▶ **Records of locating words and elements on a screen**
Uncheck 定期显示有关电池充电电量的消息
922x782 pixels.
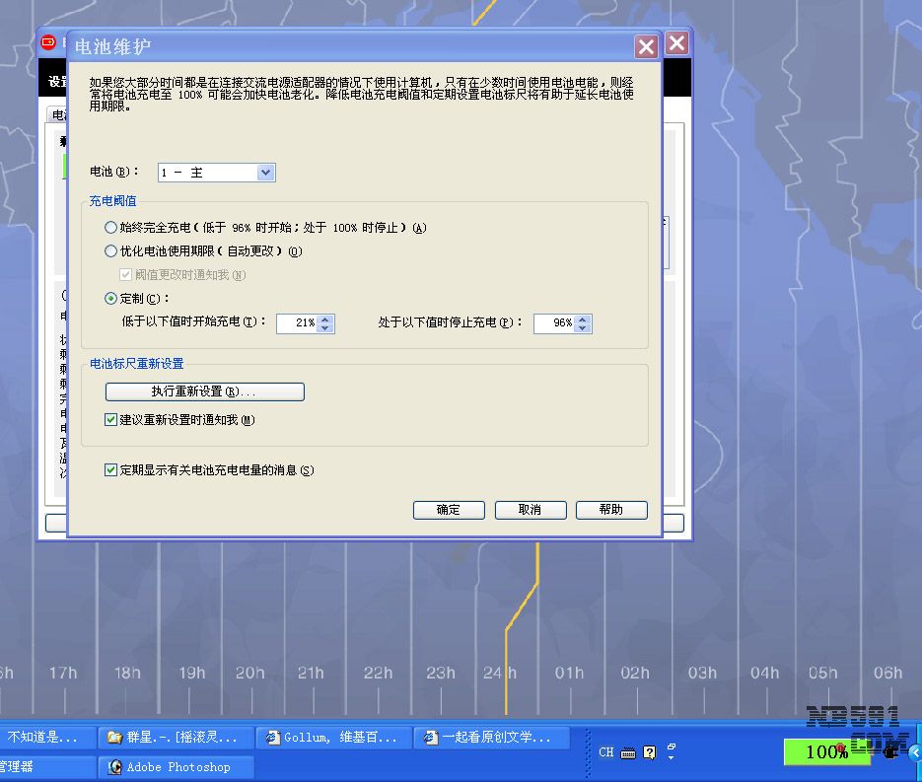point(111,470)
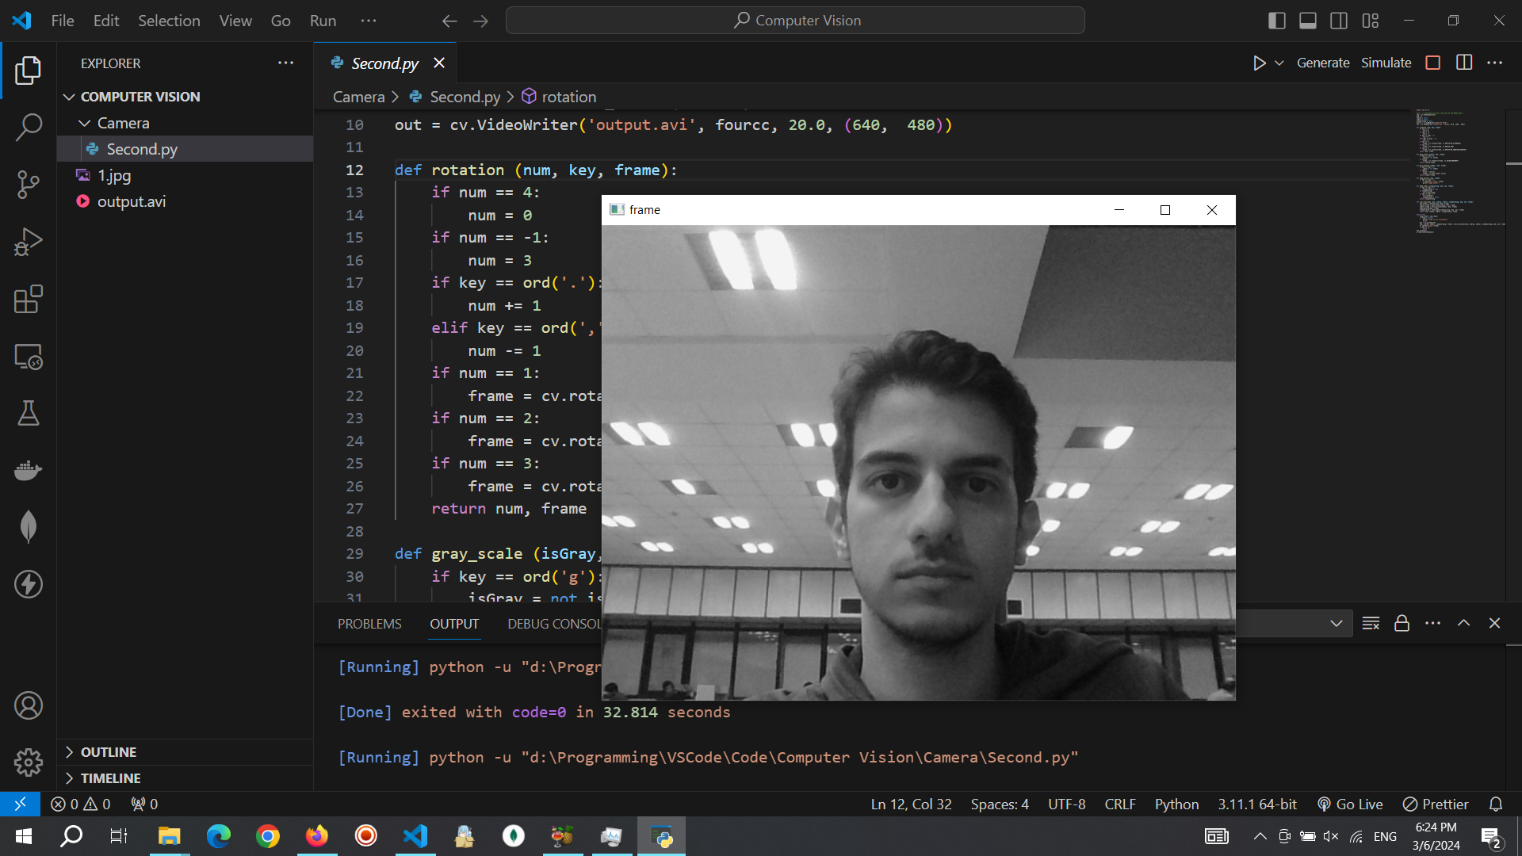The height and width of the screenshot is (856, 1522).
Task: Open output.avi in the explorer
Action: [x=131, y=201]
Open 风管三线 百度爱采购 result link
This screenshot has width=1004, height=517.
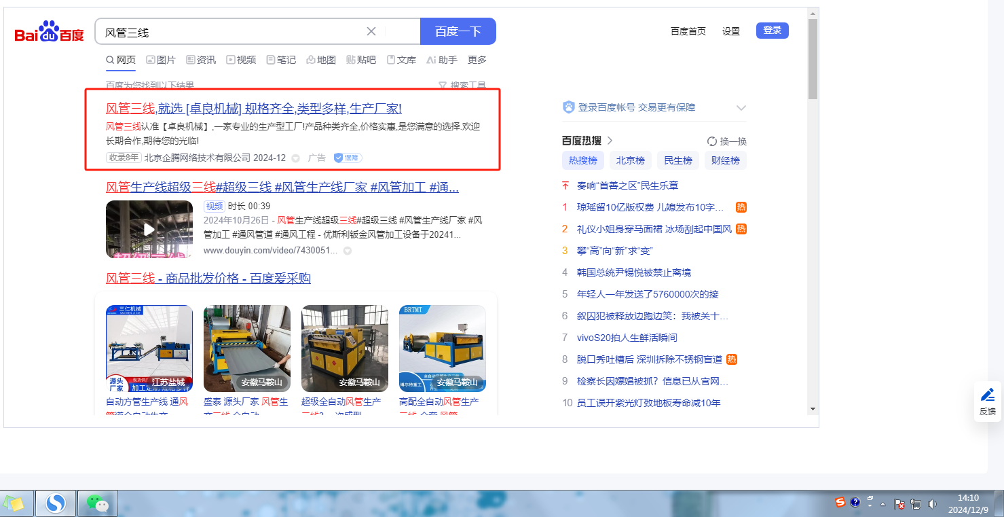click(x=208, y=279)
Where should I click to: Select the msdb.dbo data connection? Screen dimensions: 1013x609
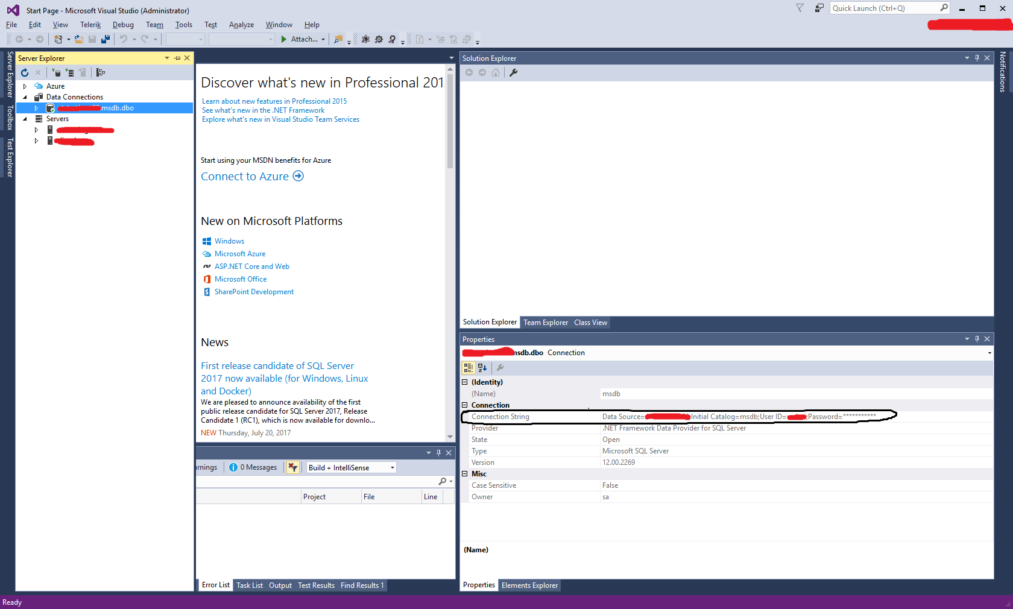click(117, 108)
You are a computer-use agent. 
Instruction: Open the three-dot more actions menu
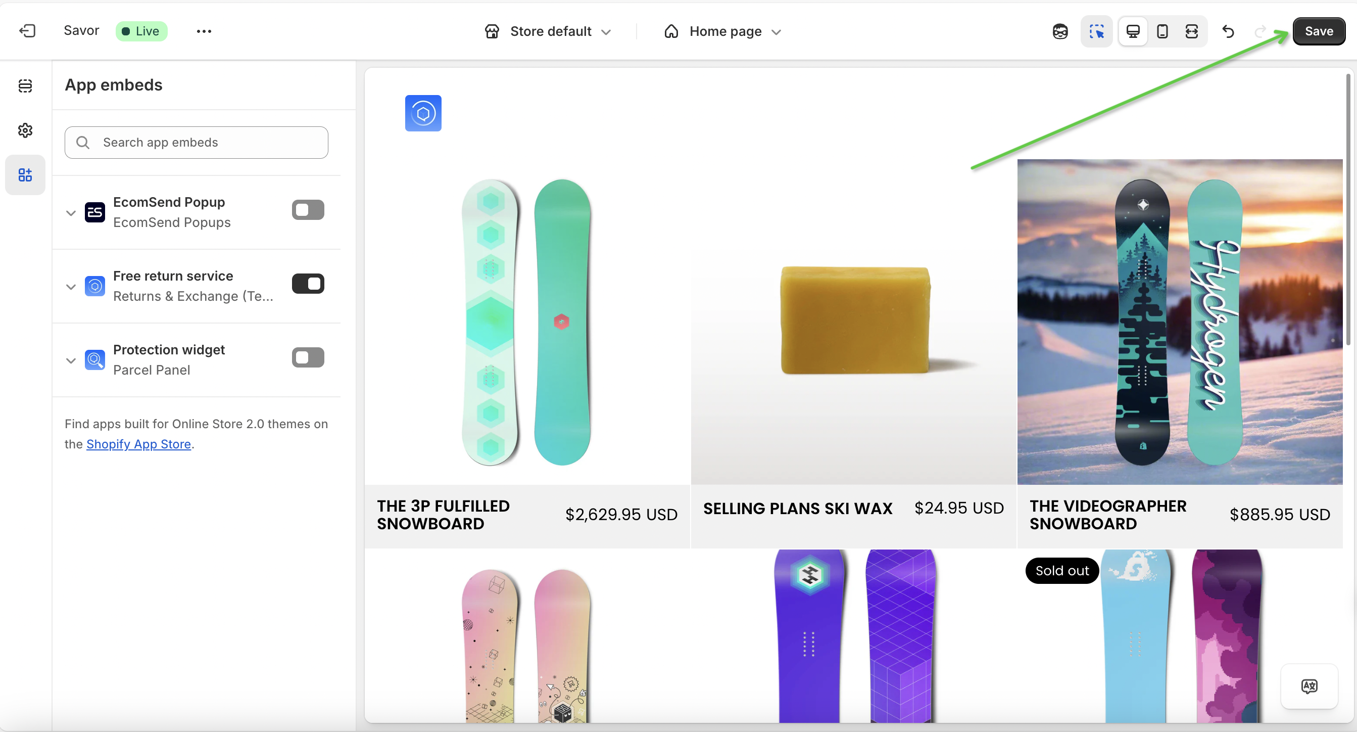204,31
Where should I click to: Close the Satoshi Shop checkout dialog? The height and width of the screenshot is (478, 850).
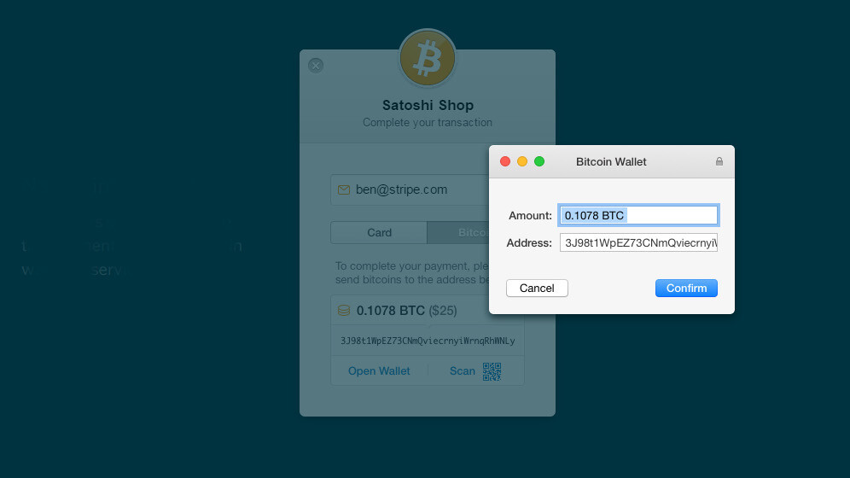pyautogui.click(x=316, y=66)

▶ **WRITTEN INSTRUCTION**
Rescale the part of the material that opens with the line containing "You are a computer-use agent." and closes at the end of the material. Give every line of it again, requests included, and multiply each coordinate in the answers by 1.15, rounding to whole numbers with halves rounded up. Leave the pictures out.

▶ **SOLUTION BELOW**
You are a computer-use agent. 
Instruction: Open the three-dot more actions menu
235,36
Where should I click to: Close the Satoshi Shop checkout dialog? The height and width of the screenshot is (478, 850).
pyautogui.click(x=363, y=76)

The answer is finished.